Today I came away with a greater understanding to why we in the UK have so many guidelines and policies. These can sometimes appear overwhelming because of the amount of them. Today I saw what happens when there isn’t any, chaos; no one is sure what to do, how often to do it, why there is a need and what the consequences can be. So much of how we practice is down to evidenced based practice, things are researched, tested, and applied. Here much of what is done is just handed down, no one questions why or if there is a better way, is it safe, and is it necessary. This is where charities like wish for Africa need people with experience, expertise, knowledge to come and share their skills. This is how people can help, this and by helping to provide the bare essentials. Femi was over the moon because I had some tourniquets, they had none and they had been using drip tubes.

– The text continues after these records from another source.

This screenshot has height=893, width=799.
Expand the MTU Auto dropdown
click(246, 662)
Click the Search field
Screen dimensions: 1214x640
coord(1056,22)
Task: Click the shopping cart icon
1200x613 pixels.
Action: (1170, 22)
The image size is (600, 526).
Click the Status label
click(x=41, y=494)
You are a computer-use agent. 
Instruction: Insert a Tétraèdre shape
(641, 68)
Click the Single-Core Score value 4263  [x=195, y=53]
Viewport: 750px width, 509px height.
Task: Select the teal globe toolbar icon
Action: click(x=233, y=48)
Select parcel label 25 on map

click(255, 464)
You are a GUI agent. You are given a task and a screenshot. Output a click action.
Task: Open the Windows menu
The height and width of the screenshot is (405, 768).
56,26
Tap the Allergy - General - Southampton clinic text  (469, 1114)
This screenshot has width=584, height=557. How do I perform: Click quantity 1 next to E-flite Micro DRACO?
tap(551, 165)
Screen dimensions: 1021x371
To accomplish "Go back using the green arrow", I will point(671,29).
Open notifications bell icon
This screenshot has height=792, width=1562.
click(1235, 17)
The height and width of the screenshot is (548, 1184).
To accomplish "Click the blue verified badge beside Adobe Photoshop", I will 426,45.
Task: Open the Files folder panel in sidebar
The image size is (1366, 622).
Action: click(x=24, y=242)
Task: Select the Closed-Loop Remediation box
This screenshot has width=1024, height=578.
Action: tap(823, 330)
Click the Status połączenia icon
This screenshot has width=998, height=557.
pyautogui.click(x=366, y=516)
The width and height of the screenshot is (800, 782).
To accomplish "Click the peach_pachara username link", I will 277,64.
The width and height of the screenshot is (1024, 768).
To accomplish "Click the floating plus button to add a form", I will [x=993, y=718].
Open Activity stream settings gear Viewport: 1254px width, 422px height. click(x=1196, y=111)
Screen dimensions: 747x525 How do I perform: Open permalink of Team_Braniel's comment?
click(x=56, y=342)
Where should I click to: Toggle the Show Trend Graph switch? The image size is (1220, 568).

I left for the evening, to return to the luxury of a flushing toilet and running water at my hotel. Funmi appeared to be stable and baby albeit not fed (something I tried to encourage to a staff member) was well. Tomorrow will tell if this continued through the night. I hope and pray for no surprises.

3 comments:

  1. I pray this baby and mother get healthy and well soon. And its interesting to read a more full on health related blog and its a bit more sobering as well, showing that you have skills and knowledge to pass on. You are a blessing!

    ReplyDelete
  2. Another busy day in the life of mummy wattage :) im proud of you old girl :) lol
    Hope the baby n mother are good tomorow
    take care x x

    ReplyDelete
  3. I now follow your report with keen interest and anticipation.While appreciating the efforts of WISH FOR AFRICA , I would like to observe the lack of basic equipment in the hospital.Efforts should be concentrated in making sure that these items are sourced from organisations and well meaning people.WISH FOR AFRICA should be a pace setter and with the exposure and experience of Dr Femi,the difference will be clear. I hope Dr Femi will also take you to other hospitals in Nigeria where the standards are above average; this will help you to have a balanced view of medicare in Nigeria. Please do not forget to help them in writing the procedures and guildlines. God will bless you.